La présence du Premier Ministre israélien aux manifestations du 11 janvier a écrasé toutes les autres. A tort ou à raison ? La question se repose à l’occasion de l’invitation qui a été adressée à Benyamin Netanyahou par le Congrès américain le 3 mars prochain, deux semaines avant les élections générales en Israël. Le Parti républicain qui, désormais, contrôle le Congrès en a décidé ainsi sans concertation avec le Président ni avec la minorité démocrate qui pourtant bénéficie toujours de la grande majorité du vote juif aux États-Unis. Bibi Netanyahou avait eu l’audace, contre tous les usages, avant les élections à mi-parcours, de déclarer qu’il voterait républicain. Le parti lui renvoie l’ascenseur. Les républicains voteront Netanyahu le 17 mars.
Qu’en est-il de la France ?
La France s’abrite derrière deux axes de défense : la parenté socialiste avec Shimon Peres, et avant lui Ben Gourion et Golda Meir, héritage politique qui n’est plus mais qui n’avait pas empêché le général de Gaulle en 1967 de décréter la séparation, le divorce ; le consensus européen qui passe par la reconnaissance de l’État palestinien. Bref la France en tant que telle n’a plus rien à dire aux représentants actuels de l’État d’Israël. C’est le constat que fait le philosophe franco-israélien disciple de Pierre Boutang, Michaël Bar-Zvi, dans son récent ouvrage Israël et la France. L’alliance égarée (éditions les Provinciales). Israël n’attend pas de la France qu’elle en reste à l’émancipation des juifs comme individus à la Révolution française. Les attentats antisémites en France ne s’en prennent pas à la République, ni à la démocratie, ni à la paix en Palestine. Ils s’en prennent à la loi, écrit Ben-Zvi, à la loi française, à la loi de la République, loi d’origine judéo-chrétienne, au Juif comme Juif.

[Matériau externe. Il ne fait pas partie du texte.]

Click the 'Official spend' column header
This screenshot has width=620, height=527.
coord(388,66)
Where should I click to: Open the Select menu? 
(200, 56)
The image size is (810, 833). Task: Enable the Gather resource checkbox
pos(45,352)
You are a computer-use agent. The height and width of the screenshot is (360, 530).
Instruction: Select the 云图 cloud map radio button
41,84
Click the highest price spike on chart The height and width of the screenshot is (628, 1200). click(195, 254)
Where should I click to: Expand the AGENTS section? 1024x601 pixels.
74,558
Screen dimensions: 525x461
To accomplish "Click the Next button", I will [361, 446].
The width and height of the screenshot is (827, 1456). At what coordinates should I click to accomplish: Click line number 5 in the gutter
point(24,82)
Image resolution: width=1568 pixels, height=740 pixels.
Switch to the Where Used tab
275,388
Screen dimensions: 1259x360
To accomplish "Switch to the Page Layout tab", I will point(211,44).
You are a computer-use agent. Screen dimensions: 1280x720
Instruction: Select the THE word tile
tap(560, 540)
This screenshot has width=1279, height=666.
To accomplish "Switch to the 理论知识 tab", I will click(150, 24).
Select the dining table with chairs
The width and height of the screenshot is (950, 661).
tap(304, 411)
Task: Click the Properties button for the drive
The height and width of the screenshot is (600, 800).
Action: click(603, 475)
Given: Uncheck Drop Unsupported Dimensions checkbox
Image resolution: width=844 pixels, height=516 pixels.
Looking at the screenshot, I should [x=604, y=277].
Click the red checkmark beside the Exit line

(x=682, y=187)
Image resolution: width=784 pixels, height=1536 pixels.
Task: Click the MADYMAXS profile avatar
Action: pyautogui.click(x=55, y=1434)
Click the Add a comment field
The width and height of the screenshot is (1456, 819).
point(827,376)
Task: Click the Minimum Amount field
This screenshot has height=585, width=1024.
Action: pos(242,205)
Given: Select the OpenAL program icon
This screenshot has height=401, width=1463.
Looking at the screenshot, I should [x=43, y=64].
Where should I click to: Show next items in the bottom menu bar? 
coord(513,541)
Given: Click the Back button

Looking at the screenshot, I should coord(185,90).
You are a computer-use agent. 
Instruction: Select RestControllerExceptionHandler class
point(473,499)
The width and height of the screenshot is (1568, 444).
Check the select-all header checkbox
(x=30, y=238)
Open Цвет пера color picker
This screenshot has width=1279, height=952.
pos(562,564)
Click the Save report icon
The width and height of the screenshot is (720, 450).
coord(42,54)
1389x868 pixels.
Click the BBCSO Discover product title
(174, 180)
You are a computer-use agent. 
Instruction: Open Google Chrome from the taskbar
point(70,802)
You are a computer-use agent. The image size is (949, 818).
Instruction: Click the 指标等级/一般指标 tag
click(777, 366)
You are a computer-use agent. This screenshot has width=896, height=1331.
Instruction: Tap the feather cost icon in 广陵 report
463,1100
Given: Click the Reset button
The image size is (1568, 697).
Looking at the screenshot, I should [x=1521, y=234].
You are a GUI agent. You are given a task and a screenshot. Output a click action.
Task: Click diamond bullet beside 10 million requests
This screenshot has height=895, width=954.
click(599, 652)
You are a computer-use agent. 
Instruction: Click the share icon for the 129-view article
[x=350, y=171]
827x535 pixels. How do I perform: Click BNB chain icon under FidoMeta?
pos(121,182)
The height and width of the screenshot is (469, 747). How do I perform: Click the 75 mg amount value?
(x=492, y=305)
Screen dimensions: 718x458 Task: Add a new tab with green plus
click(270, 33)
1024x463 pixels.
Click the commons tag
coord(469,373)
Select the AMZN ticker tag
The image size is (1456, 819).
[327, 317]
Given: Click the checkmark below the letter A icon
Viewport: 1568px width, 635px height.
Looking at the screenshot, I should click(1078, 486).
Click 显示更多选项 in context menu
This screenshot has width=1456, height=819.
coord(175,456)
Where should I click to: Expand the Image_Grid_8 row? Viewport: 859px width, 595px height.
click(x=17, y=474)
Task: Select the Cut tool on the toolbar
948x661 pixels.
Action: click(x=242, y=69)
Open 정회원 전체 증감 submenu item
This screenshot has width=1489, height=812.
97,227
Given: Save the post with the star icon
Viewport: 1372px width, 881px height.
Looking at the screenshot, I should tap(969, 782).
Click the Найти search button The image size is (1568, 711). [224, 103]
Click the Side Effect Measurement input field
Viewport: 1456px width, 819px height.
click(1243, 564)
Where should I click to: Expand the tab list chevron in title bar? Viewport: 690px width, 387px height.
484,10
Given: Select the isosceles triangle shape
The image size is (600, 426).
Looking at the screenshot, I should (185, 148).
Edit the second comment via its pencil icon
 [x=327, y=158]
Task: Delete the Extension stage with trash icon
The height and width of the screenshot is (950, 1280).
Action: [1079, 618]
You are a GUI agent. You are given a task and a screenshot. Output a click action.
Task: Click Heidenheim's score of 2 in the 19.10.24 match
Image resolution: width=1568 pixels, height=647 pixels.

Le malentendu est profond : ce n’est pas que les Juifs aient leur place en France, c’est que, comme l’a dit le Premier ministre français, « sans les juifs de France, la France ne serait plus la France ». On n’a sans doute pas mesuré la portée de cette phrase dont on n’a retenu que l’effet rhétorique. Effet de manches ? Que nenni ! La France, selon Bar-Zvi, est juive dans ses fondements, en un sens très différent de celui d’Édouard Drumont quand il écrivait La France juive. Oui, dit Bar-Zvi, la France est juive ou elle n’est pas.
Le problème n’est pasn une fois de plus et encore, la légitimité de l’État d’Israël mais la légitimité de la France. Si vous avez été gêné par la présence de Bibi Netanyahou à Paris le 11 janvier, si vous l’avez trouvée trop voyante, ostentatoire, si vous avez été choqué par ses appels à la montée des juifs français vers Israël (Alya), vous n’avez rien compris aux liens qui unissent la France à la destinée du peuple juif.
Et à ce que Israël attend de la France exclusivement en Europe : qu’elle y défende l’honneur juif. Car personne ne le fera à sa place. Voilà un rôle à la mesure de la France. Moins il y a de Juifs en Europe, plus il doit y avoir de France pour parler au nom des absents, des morts, des exilés, et des vivants en Israël. Il est heureux que Paris, après tant d’avanies antisémites ou antisionistes, compte autant encore pour un homme comme Benyamin Netanyahou, entièrement aligné sur les communautés juives américaines. On devrait se féliciter que le Premier ministre israélien ait vécu aussi intensément sa journée parisienne jusqu’à voler la vedette non seulement à Mahmoud Abbas et au roi de Jordanie mais encore à Angela Merkel et David Cameron. C’est une juste et utile remise en ordre des priorités françaises autant qu’israéliennes. Il serait bon qu’à partir de cela on puisse rebâtir une relation saine entre les deux pays par la redécouverte de leurs profondes affinités spirituelles. Claudel, Bernanos, Maritain, mais aussi le général Koenig, Jacques Chaban-Delmas ou Jacques Soustelle, n’auraient pas travaillé en vain et autant côté israélien.